» **SUPPLIED RECORDS**
◆ ◆ ◆ ◆ ◆

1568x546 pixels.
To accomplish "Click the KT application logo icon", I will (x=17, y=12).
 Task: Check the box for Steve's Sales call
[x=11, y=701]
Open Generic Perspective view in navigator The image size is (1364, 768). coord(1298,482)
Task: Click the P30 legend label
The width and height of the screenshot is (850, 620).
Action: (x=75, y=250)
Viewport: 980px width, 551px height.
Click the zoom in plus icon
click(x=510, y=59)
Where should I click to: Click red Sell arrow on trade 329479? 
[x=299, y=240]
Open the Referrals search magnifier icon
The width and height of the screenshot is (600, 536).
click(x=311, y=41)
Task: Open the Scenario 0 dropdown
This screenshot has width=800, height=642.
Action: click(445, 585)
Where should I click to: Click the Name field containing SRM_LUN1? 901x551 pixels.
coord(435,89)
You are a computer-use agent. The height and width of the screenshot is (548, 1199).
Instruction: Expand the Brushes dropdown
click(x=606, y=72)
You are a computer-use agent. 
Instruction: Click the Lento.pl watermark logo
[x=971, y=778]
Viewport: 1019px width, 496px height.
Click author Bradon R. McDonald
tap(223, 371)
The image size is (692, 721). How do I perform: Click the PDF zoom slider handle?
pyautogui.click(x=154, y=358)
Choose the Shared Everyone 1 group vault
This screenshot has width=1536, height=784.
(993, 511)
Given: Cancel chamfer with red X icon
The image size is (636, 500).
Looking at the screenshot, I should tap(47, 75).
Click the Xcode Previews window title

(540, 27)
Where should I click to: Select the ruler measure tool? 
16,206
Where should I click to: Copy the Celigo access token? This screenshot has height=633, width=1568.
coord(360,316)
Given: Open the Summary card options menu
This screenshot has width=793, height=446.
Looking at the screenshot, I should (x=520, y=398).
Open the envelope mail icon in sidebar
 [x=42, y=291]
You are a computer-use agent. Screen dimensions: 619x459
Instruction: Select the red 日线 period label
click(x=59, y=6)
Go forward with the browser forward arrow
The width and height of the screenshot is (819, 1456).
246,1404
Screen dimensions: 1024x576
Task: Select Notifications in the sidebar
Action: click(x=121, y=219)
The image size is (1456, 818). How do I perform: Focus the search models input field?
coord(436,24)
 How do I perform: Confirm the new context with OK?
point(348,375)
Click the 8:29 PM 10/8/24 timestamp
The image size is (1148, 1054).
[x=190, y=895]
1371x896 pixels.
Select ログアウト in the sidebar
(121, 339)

◆ ◆ ◆ ◆ ◆

» **INSTRUCTIONS FOR THE TASK**
When you find a line in the records that contains the word "agent", copy it.

» **SOLUTION TO THIS EXERCISE**
You are a computer-use agent. The height and width of the screenshot is (548, 1199).
You are a computer-use agent. 
You are a computer-use agent. Screen dimensions: 619x459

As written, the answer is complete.